Bleeding On His Carpet Before Taking His Company
Chapter 1
Thunder shook the porch of the villa. I jammed my key into the front door lock. The metal clicked.
"Julian?" I called out.
No answer.
I pushed the heavy oak door open. The storm howled behind me, blowing rain into the marble foyer.
"Julian, wait. Did you lock the door?" a woman asked.
"Who cares?" Julian replied. His voice drifted from the living room.
"Chloe might come home early," she said.
"Let her. I'm sick of pretending."
I froze. That was Mia. His assistant.
I dropped my wet purse. It hit the floor with a dull thud. I walked past the foyer, my wet shoes squeaking against the stone.
Julian, my husband of three years, pinned Mia to the expansive wool rug in the center of our living room. Her silk blouse sat in a crumpled pile by the sofa.

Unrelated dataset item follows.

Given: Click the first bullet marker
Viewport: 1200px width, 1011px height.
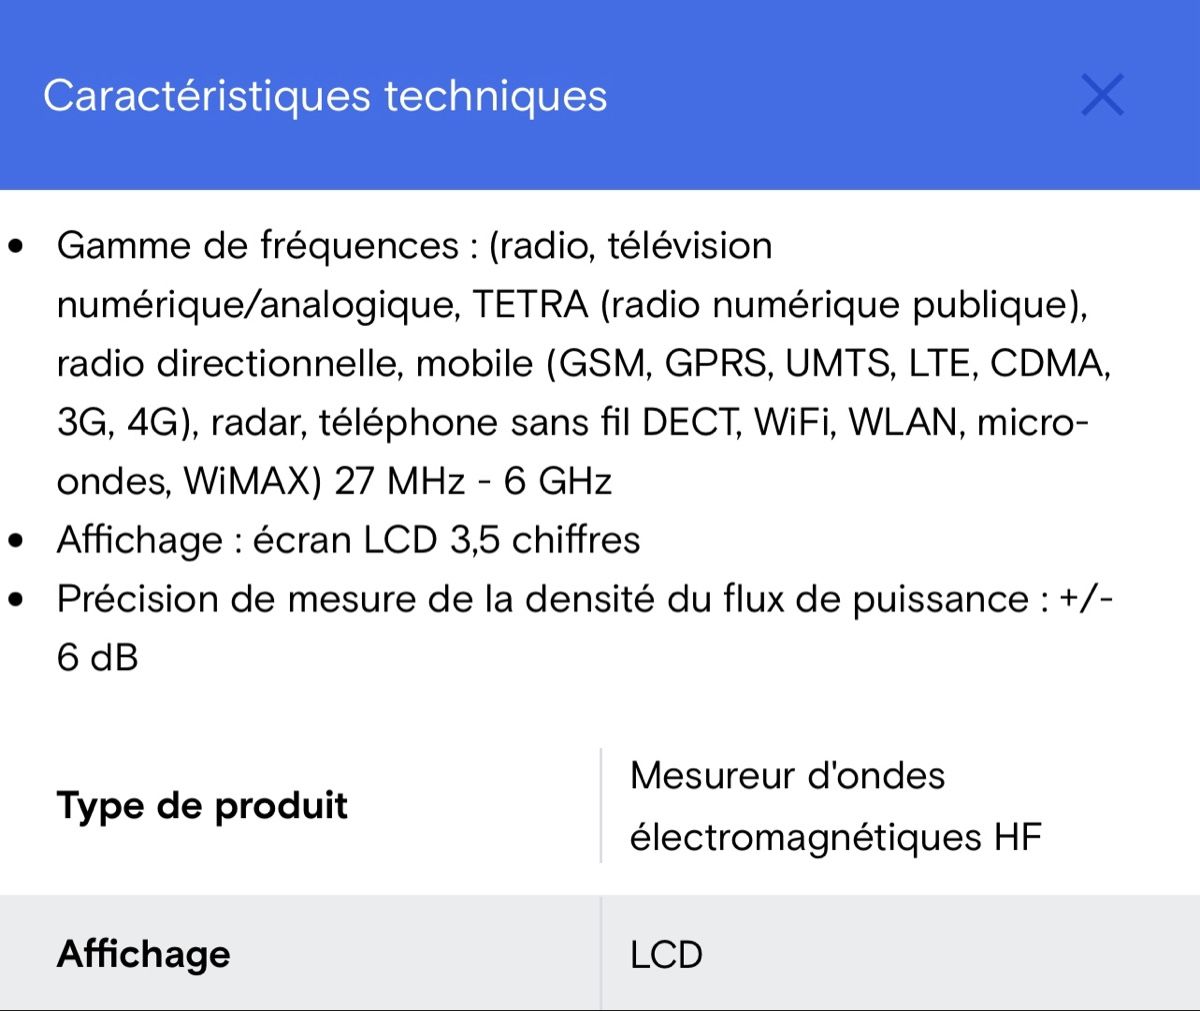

"Tell me you love this," Mia whispered.
"You know I do," Julian answered.
A harsh, broken laugh scraped up my throat. It was the wrong reaction. I should have screamed. I should have cried. Instead, I laughed.
Julian's head snapped toward the hallway. He didn't scramble to hide. He didn't pull a blanket over Mia. He just stared at me.
"Get out, Chloe," he ordered.
"Get out?" I asked. "This is my house."
Mia slid off him. She pulled her skirt down, smoothing the wrinkles. "Julian, make her leave. She's ruining the mood."
"I said, leave," Julian repeated.
He stood up. He didn't bother to button his shirt. His bare chest heaved slightly.
"You brought her here?" I asked. My voice shook. "Into our home? On our rug?"
"It stopped being your home a long time ago," he said.
"We took vows, Julian."
"Vows expire when the marriage goes dead," he shot back. "You've been acting like a ghost for months. Did you really think I'd just sit around and wait for you to come back to life?"
"I was grieving my father!" I yelled.
"And I was bored," he stated simply.
I took a step back. The cruelty in his eyes paralyzed me.
"I've given you everything," I said, my voice cracking. "I gave up my career for you."
"Nobody asked you to," Julian replied.
"You did! On our wedding day."
"People say a lot of things at weddings, Chloe. It's a performance."
"So the last three years were just a show?" I asked.
"Mostly," he admitted.
Mia laughed. "Don't act so surprised. Everyone in his office knew. You were just the trophy he kept on the shelf."
"Shut up, Mia," I snapped.
"Don't talk to her like that," Julian warned. He took a step toward me. His fists clenched.
"You're defending her?"
"She's going to be my wife," he said.
"Julian, please," I whispered.
"Don't beg. It's ugly," he snapped. "Pack your bags and get out. I'll have my lawyer contact yours in the morning."
"I'm not leaving," I said.
"You don't have a choice," Mia chimed in. She walked over to the coffee table and picked up a thick manila folder. "He already had the papers drawn up. We were just celebrating early."
I backed toward the open front door. My wet shoes slipped on the polished floor. I hit the doorframe. I spun around to run out into the storm.
My foot missed the top of the porch steps.
Gravity yanked me backward.
"Chloe!" Julian shouted.
I hit the concrete stairs hard. My back slammed against the sharp edges. I tumbled down to the bottom of the flight.
A tearing agony ripped through my lower abdomen. It felt like hot knives twisting inside my flesh.
"Ah!" I screamed.
I curled into a tight ball on the wet stone. The rain beat down on my face.
Warm liquid gushed between my thighs. It washed down my legs, mixing with the freezing rain.
I looked down.
Red. The dark, spreading stain bloomed across the soaked concrete beneath me, far too much of it, far too fast.
My hand flew to the swell of my belly. To the daughter who was supposed to be safe inside me.
"No," I whispered. "No, no, no."
In the doorway above, Julian didn't move. He stood beside Mia, his arm curled around her waist, and he watched me bleed onto the steps of the house I had paid for.
He didn't call for help.
He pulled out his phone, lifted it to his ear, and turned his back on me.
"It's me," I heard him say, calm as still water. "There's been an accident. My wife fell. You should bring the paperwork to the hospital tonight—I want this finished by morning."
The world tilted. The rain turned to a dull roar in my ears.
The last thing I saw before the darkness swallowed me was Julian stepping back inside and closing the heavy oak door, shutting out the storm, shutting out me, as if I were already nothing more than a stain to be scrubbed off his marble floor.
I closed my eyes.
And somewhere in the cold and the red and the rain, I made him a promise.